● Assigned task:
Skipping all pictures, print exactly the lines below from the one with "Activate the identify parcel cursor tool" through the final line.

(Dataset entries)
=== Begin Enclosure ===

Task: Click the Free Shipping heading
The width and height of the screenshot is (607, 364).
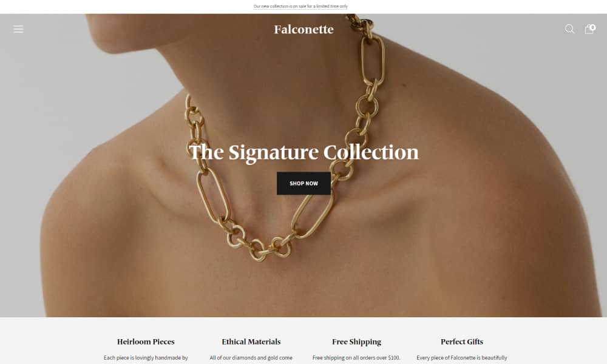Action: [356, 342]
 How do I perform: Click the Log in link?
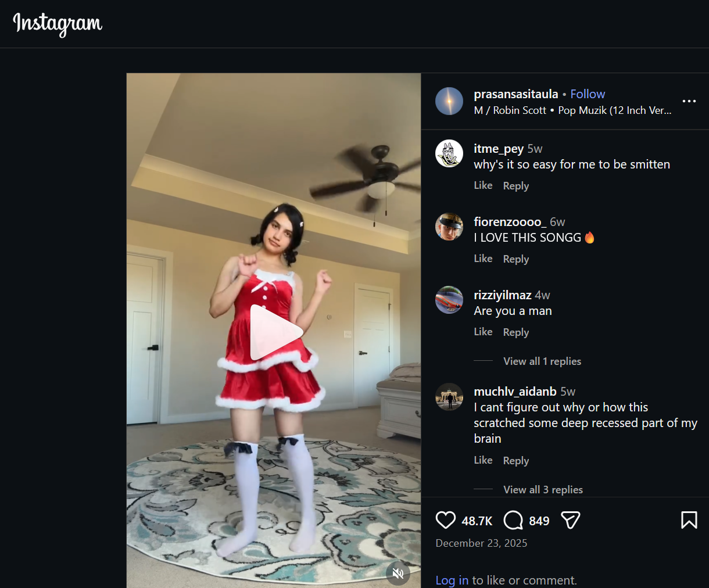point(452,580)
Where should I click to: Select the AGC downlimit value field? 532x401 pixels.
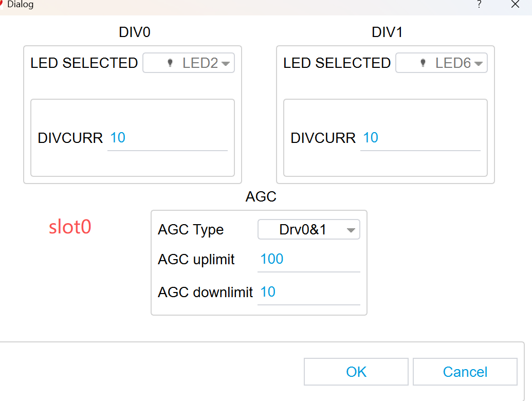(308, 293)
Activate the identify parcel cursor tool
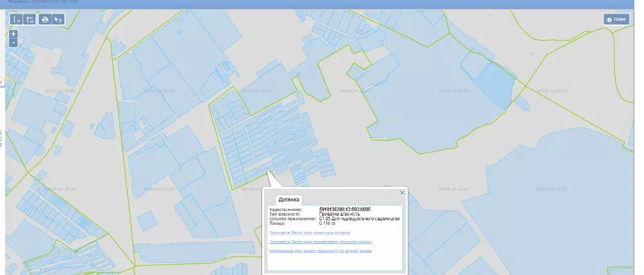This screenshot has height=275, width=644. [59, 19]

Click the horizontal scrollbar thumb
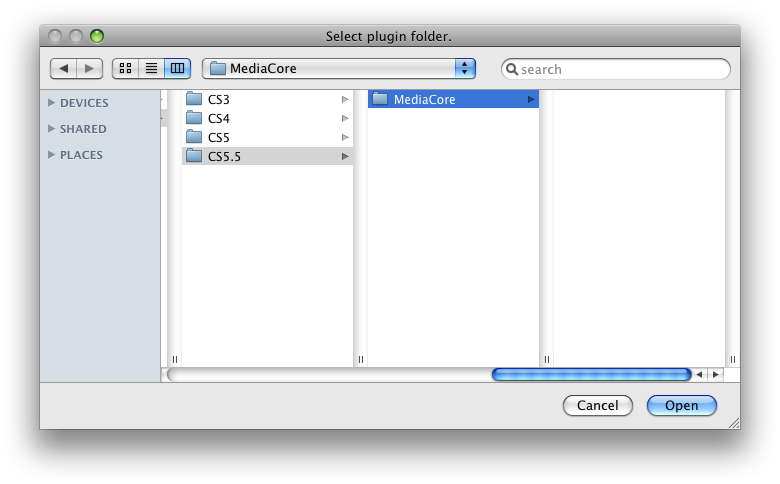[591, 374]
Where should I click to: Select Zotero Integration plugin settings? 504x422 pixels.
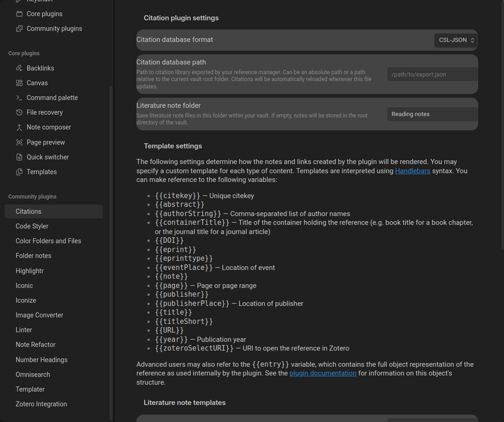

=== End Enclosure ===

● Response for this exercise:
Activate the identify parcel cursor tool
This screenshot has height=275, width=644. [59, 19]

Click the horizontal scrollbar thumb
[591, 374]
Where should I click to: Select Zotero Integration plugin settings? 504x422 pixels.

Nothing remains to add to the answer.